Ian Folivor (Adrian DiGiovanni) is not living the dream. He is a moping, unwashed, unhealthy mess who hasn’t left his apartment for months, maybe years. You can tell too. There’s trash all over the floor, food scattered around the room and he looks like he’s been using shit as detergent and farts as deodorant.
The only solace Ian has is his trusty old TV set, that he’s adorably named Kent. Kent has seen Ian through the darkest of days, and thus he has developed a bond with this outdated, giver of entertainment that is borderline creepy. So, when Kent dies without warning, joining all the other TV’s in Home Entertainment Heaven ™ Ian does the only thing a grieving lover can do, and that is attempt to kill himself.

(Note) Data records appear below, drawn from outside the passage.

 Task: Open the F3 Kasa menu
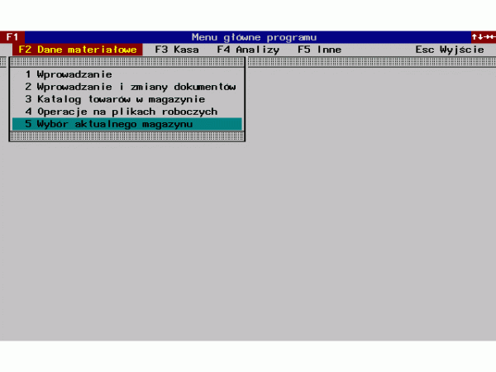[176, 50]
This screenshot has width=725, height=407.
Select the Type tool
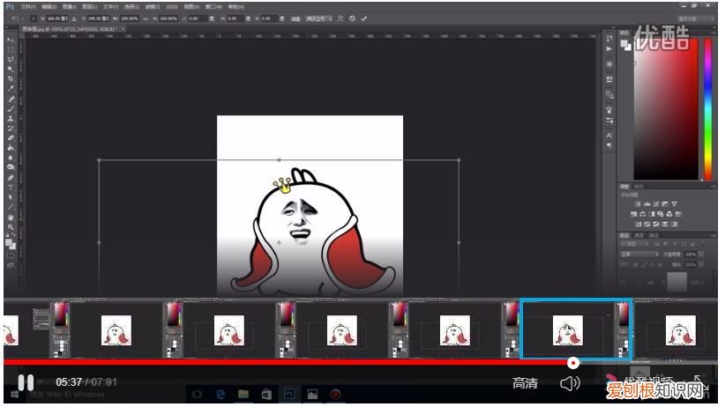tap(11, 187)
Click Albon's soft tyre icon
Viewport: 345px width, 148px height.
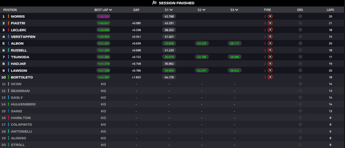point(270,43)
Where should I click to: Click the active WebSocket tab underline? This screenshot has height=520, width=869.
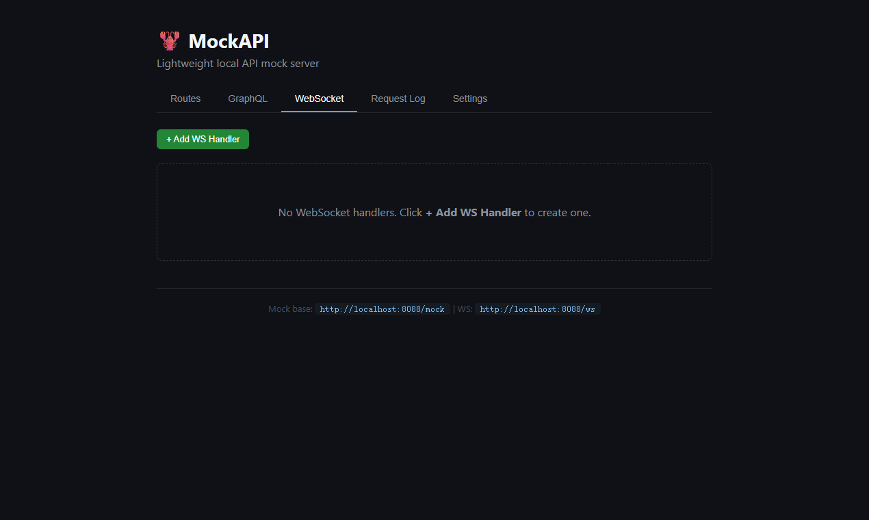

If that had been the end of the movie, then Motivational Growth would simply have been one very sad, messed up short about one man’s love for his TV. Fortunately then, this is not the end but the beginning. After failing to end his own life, but succeeding in knocking himself unconscious, Ian wakes up on his bathroom floor and quickly discovers that he is not alone. The mold, which has been gathering in the crevice of his bathroom wall, is alive and it’s pretty pissed off at how selfish Ian has been.
Don Thacker’s feature directorial debut is as excellent and as bonkers as it sounds. Sure, it masquerades as a horror film, but it’s far more complex than that. It’s a tale of one man’s descent into madness, as he explains away all his unforgivable actions as the directions of a blob of ego-maniacal mold living next to his toilet. The mold convinces Ian that it can help him turn his life around, just so long as he follows its instructions and never questions it. It’s a metaphor for depression if ever I saw one.

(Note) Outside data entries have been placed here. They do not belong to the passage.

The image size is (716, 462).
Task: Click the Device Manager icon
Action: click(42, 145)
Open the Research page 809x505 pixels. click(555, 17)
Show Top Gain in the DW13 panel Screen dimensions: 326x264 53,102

Of course, you don’t need to look at Motivational Growth in that way at all. You could just take the film at face value. Take away all the symbolism and you simply have a rather fucked up tale of one man and his mold. And that works too. Especially when the mold is voiced by horror icon Jeffrey Combs (Re-Animator).
I first saw Motivational Growth at the Celluloid Screams festival in Sheffield back in 2013. Like many, I’d never heard of it up to that point, but after seeing Don Thacker deliver his intro pre-screening, I was sold instantly. It screened at the same time as The Battery, but perhaps had even more of an impact on me because it is simply so unique. If Thacker’s debut feature could be this original, and this good, then what else does the guy have in store for us, and can our tiny minds handle it?

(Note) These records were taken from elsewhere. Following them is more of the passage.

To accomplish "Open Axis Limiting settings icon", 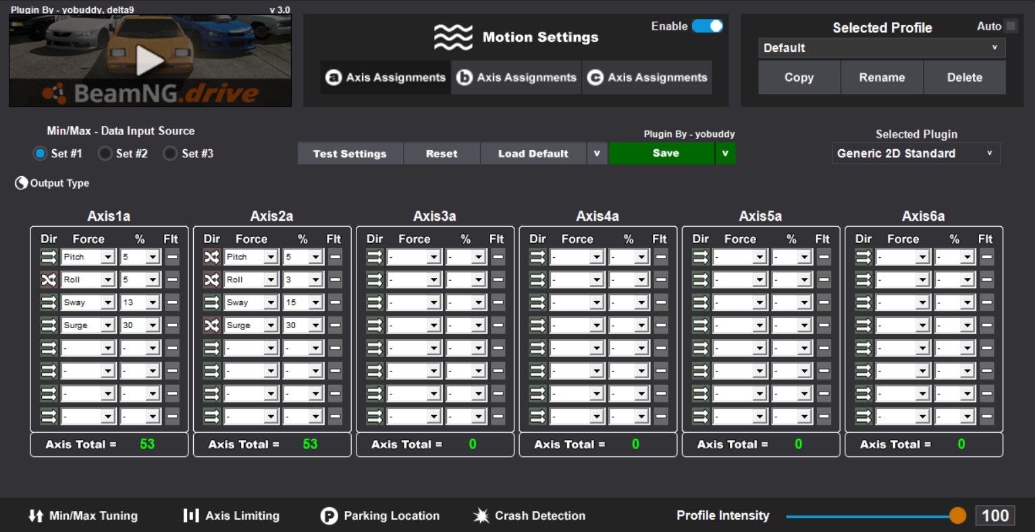I will 191,516.
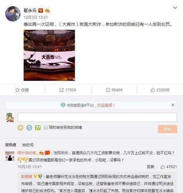Sort comments by 按时间
This screenshot has width=183, height=193.
click(x=28, y=145)
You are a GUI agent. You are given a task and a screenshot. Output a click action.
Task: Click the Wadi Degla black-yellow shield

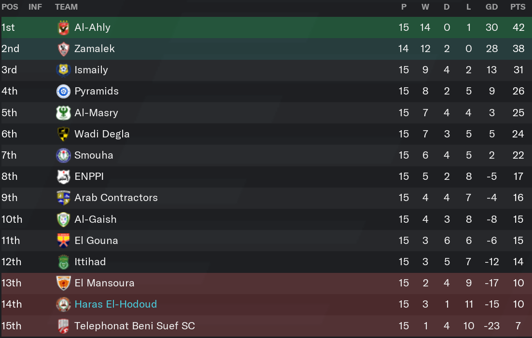63,134
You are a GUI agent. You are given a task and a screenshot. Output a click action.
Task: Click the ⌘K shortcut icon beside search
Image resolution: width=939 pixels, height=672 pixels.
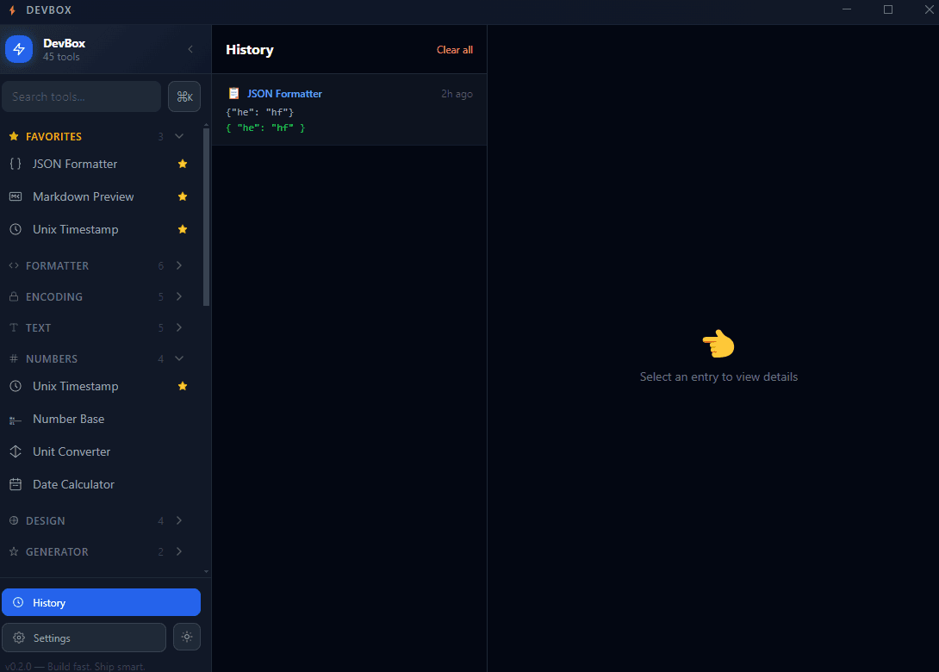click(184, 96)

If you haven’t seen it then I’d recommend you hunt a copy down as soon as you finish reading. It’s a real pièce de résistance, and one of those rare multi genre gems that is so out-there it will probably never find its way onto TV, and many will miss it. And if you don’t find a copy, then the mold will know. And we must never forget: “The mold knows, Jack. The mold knows” – and you do not want to piss it off.